The solution to this problem is not to cut back the GI Bill, a piece of legislation that is arguably more important than ever. The solution is for Congress to step up and assert greater control of public funds. It will take pressure from voters to call lawmakers’ attention to the problem and provide a counterforce to the for-profit education lobby. And the time to begin building this pressure is now. Until poorly performing institutions can demonstrate that they make good use of taxpayer dollars, elected officials in Washington should subject them to much closer oversight.

Ultimately, the GI bill should be treated as a partnership between government, students and educators. Government is providing funding to recognize veterans for their commitment to the country. Educators should similarly recognize this commitment by agreeing, when they accept GI Bill funding, that their students will not be saddled with debt from further tuition or credits that they cannot transfer to a mainstream university. Moreover, in order to be eligible for funding, they should be obligated to prove that their graduates have prospects for employment comparable to those students who complete training at public institutions.
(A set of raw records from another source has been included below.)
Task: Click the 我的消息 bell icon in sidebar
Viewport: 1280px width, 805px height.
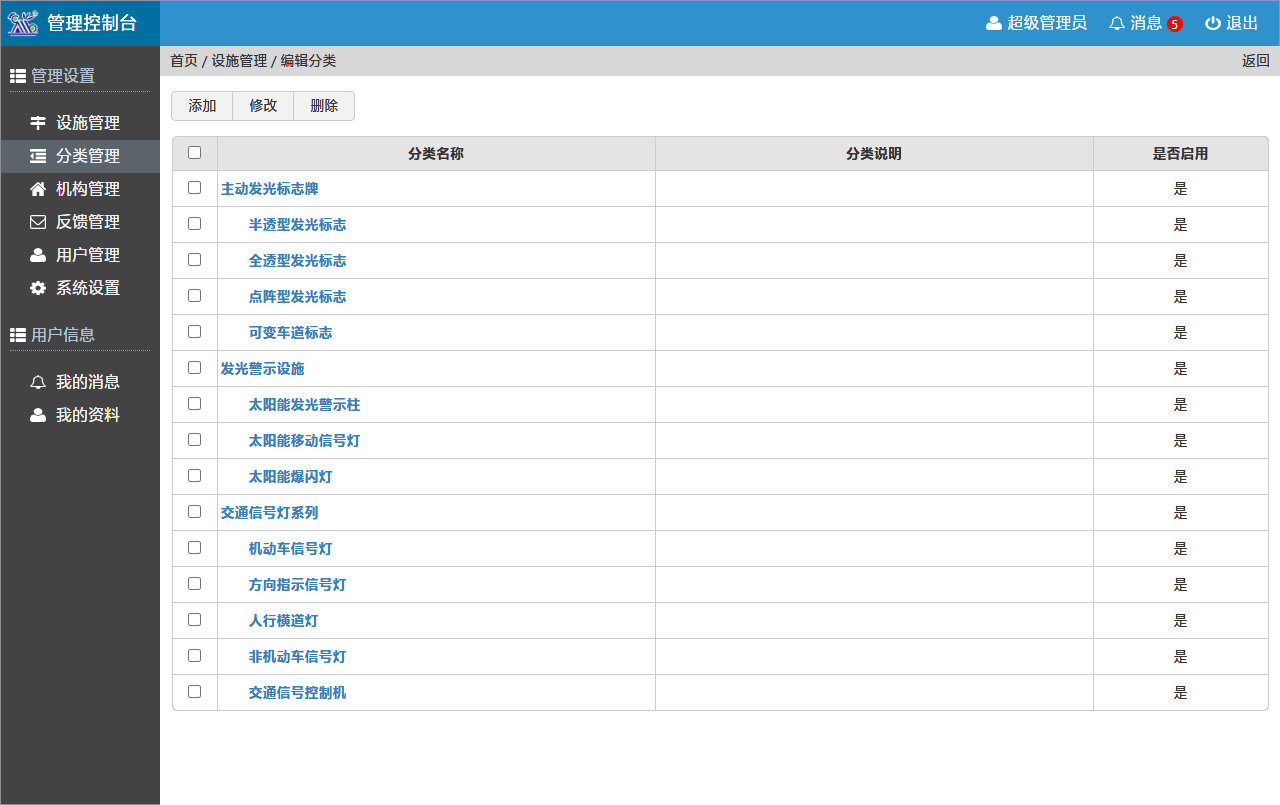Action: tap(38, 382)
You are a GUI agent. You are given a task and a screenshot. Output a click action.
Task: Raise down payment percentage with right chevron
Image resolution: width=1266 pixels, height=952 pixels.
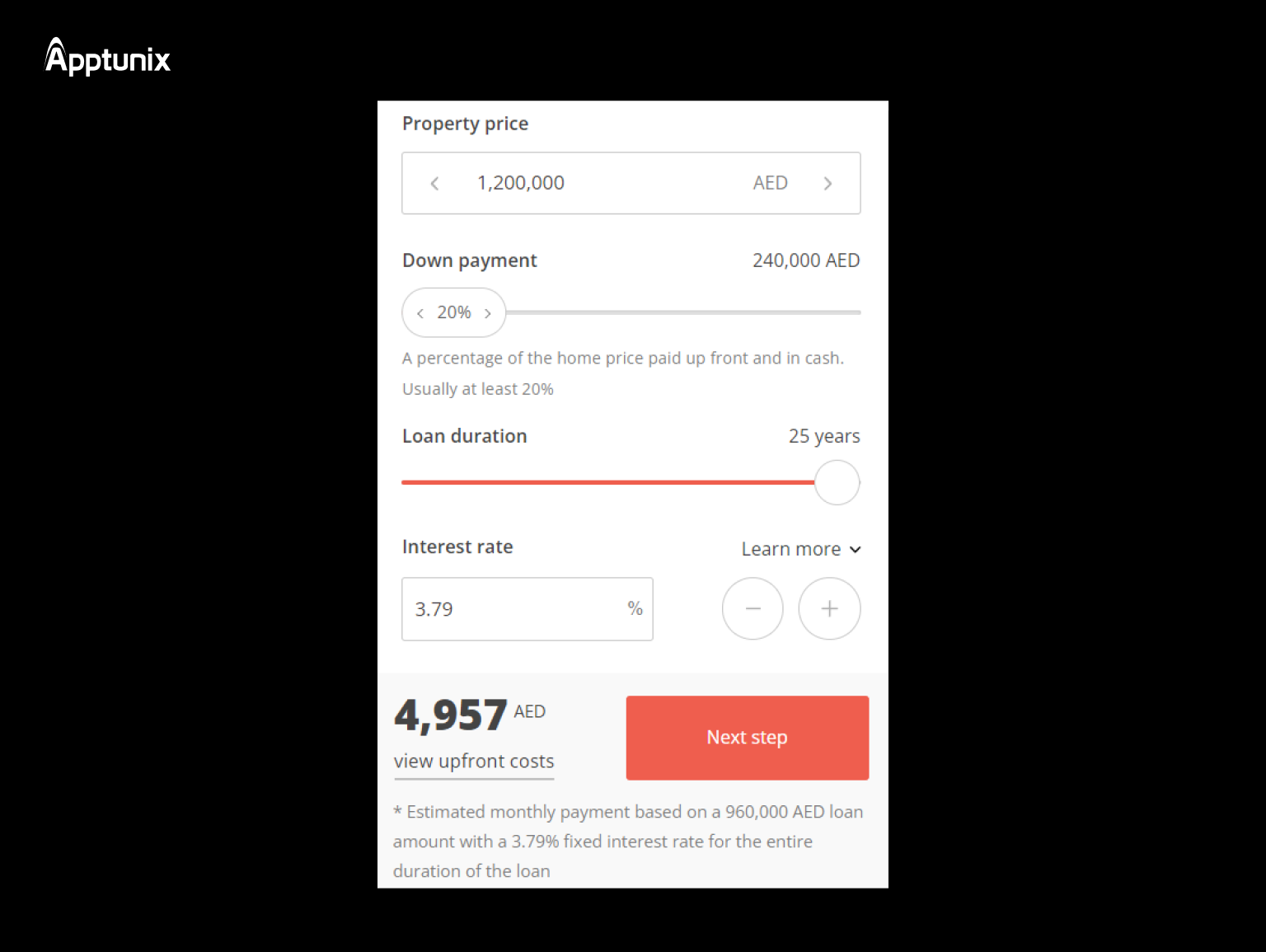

There have been some promising steps toward greater regulation. For one, former Sen. Jim Webb, D-Va., who initially proposed the Post-9/11 GI Bill, has since come out strongly in favor of closing the public-funding loophole that is being vigorously exploited by the for-profit college industry. Harkin, the senator who led the congressional investigation, has proposed bills to actually close the loophole, most recently in November 2013.

The industry has lobbied hard to prevent regulation. Between 2008 and 2010, one trade group, the Association of Private Sector Colleges, nearly tripled its campaign spending — increasing its giving from $132,000 to $358,000 per election cycle. The recipients of these political contributions, among them Democratic members of Congress such as Rob Andrews and Alcee Hastings, have led efforts to prevent bills like Harkin’s from passing.

Veterans should not be left alone to fight this battle. To re-establish the covenant between government, educators and our veterans, the lobbying power of the for-profit education industry on Capital Hill must be curbed. All Americans should back up our veterans with letters and phone calls of support to members of Congress. Such a public show of support will advance the idea that honoring the GI Bill’s history requires us to protect it from exploitation today.

Amy B. Dean is a fellow of the Century Foundation and a principal of ABD Ventures, a consulting firm that works to develop innovative strategies for organizations devoted to social change. She is a co-author, with David Reynolds, of “A New New Deal: How Regional Activism Will Reshape the American Labor Movement.”

The views expressed in this article are the author's own and do not necessarily reflect Al Jazeera America's editorial policy.